BMW has revealed that poor performance by its Rover subsidiary, which was hit by the strong pound, kept its overall car sales almost static last year. The German group says it sold 1,180,429 cars in 1999, compared with 1,187,115 in 1998. But within that figure, sales of Rover cars were down 25% at 227,743.
Other car marques registering falling sales were MG, down 18.7% at 11,719 and the Mini, down 27% at 11,695. The two bright spots were the BMW brand itself, where sales rose 7.4% to 751,272 and Land Rover, which saw sales power ahead by 16% to 178,000. Their combined success helped push up the value of sales by 6.6% to £21bn (34.4 billion euro).
The poor showing at Rover – dubbed ‘The English Patient’ by the German media – was reflected in a sharp drop in numbers employed, down 18.8% at 29,884, amid a major round of restructuring. In contrast, BMW’s continued success saw its workforce rise by 2% to 63,785.

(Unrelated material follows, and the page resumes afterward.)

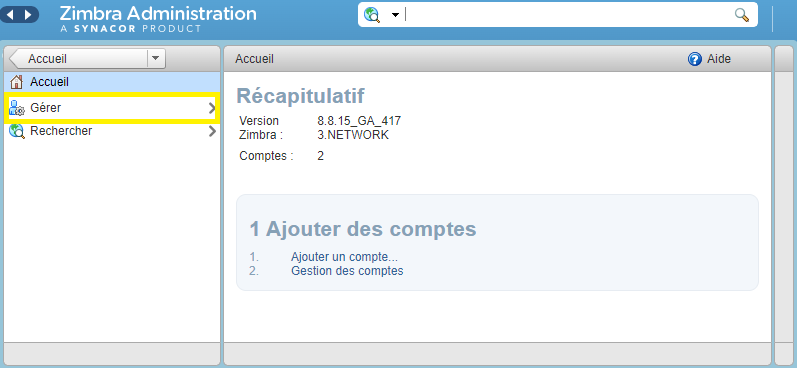Open the search type dropdown arrow
Viewport: 797px width, 368px height.
tap(395, 15)
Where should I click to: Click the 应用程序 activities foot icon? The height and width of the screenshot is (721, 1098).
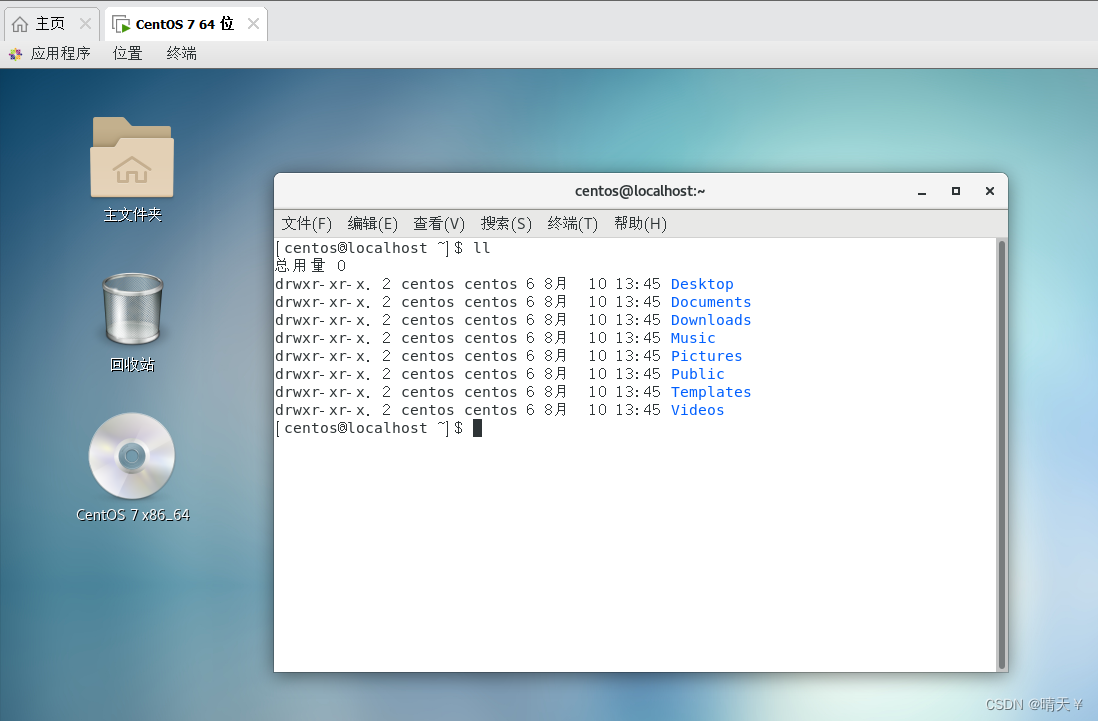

In a letter to shareholders, BMW chairman Dr Joachim Milberg said: “Record sales were recorded by BMW Automobiles and Motorcycles, while Land Rover was the strongest-growing brand in the BMW Group. “Unfortunately this success could not be repeated at Rover, which experienced a significant downturn in sales as a result of model policy and market difficulties.”
He said: “More restructuring, together with the further strengthening of the pound, have proved a much greater burden on Rover Automobiles than in the previous year.” BMW said the restructuring programme at Rover would continue.